Rewrite the entries below, replacing "Viewport" with "Display area" wherever it occurs and leaving everything else unchanged.
══ TASK DATA
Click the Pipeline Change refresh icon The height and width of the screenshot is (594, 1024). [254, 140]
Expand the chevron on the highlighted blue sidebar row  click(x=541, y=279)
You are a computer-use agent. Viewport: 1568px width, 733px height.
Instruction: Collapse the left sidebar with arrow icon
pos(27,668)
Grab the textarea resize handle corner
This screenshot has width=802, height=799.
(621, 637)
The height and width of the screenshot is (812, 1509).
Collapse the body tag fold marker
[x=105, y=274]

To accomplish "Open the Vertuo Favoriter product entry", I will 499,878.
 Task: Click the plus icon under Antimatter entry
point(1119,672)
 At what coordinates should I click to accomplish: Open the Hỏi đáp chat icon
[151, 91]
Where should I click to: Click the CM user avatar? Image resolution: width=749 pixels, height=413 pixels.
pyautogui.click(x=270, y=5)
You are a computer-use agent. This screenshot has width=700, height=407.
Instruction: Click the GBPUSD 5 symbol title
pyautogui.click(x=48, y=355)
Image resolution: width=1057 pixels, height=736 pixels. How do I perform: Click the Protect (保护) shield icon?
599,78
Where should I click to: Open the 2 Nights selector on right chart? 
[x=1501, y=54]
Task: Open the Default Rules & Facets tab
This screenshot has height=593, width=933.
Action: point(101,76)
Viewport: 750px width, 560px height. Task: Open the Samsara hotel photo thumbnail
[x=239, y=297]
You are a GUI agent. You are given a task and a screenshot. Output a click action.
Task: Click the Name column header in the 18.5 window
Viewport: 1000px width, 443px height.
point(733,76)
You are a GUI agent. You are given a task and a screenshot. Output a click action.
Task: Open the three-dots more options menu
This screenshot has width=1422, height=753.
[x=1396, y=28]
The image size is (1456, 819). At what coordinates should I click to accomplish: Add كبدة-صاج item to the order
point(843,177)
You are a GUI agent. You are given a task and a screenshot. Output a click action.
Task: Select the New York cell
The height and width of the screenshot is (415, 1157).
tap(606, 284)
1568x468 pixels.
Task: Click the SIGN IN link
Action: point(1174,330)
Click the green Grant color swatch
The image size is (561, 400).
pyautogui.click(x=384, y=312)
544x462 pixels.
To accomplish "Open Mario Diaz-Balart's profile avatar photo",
════
> _WRITTEN ANSWER_
Click the Pipeline Change refresh icon The height and width of the screenshot is (594, 1024). [254, 140]
Expand the chevron on the highlighted blue sidebar row  click(x=541, y=279)
You are a computer-use agent. Display area: 1568px width, 733px height.
Instruction: Collapse the left sidebar with arrow icon
pos(27,668)
Grab the textarea resize handle corner
This screenshot has width=802, height=799.
(621, 637)
The height and width of the screenshot is (812, 1509).
Collapse the body tag fold marker
[x=105, y=274]

To accomplish "Open the Vertuo Favoriter product entry", I will 499,878.
 Task: Click the plus icon under Antimatter entry
point(1119,672)
 At what coordinates should I click to accomplish: Open the Hỏi đáp chat icon
[151, 91]
Where should I click to: Click the CM user avatar? Image resolution: width=749 pixels, height=413 pixels.
pyautogui.click(x=270, y=5)
You are a computer-use agent. This screenshot has width=700, height=407.
Instruction: Click the GBPUSD 5 symbol title
pyautogui.click(x=48, y=355)
Image resolution: width=1057 pixels, height=736 pixels. How do I perform: Click the Protect (保护) shield icon?
599,78
Where should I click to: Open the 2 Nights selector on right chart? 
[x=1501, y=54]
Task: Open the Default Rules & Facets tab
This screenshot has height=593, width=933.
Action: point(101,76)
Display area: 750px width, 560px height. Task: Open the Samsara hotel photo thumbnail
[x=239, y=297]
You are a GUI agent. You are given a task and a screenshot. Output a click action.
Task: Click the Name column header in the 18.5 window
Display area: 1000px width, 443px height.
point(733,76)
You are a GUI agent. You are given a task and a screenshot. Output a click action.
Task: Open the three-dots more options menu
This screenshot has width=1422, height=753.
[x=1396, y=28]
The image size is (1456, 819). At what coordinates should I click to accomplish: Add كبدة-صاج item to the order
point(843,177)
You are a GUI agent. You are given a task and a screenshot. Output a click action.
Task: Select the New York cell
The height and width of the screenshot is (415, 1157).
tap(606, 284)
1568x468 pixels.
Task: Click the SIGN IN link
Action: point(1174,330)
Click the green Grant color swatch
The image size is (561, 400).
pyautogui.click(x=384, y=312)
544x462 pixels.
To accomplish "Open Mario Diaz-Balart's profile avatar photo",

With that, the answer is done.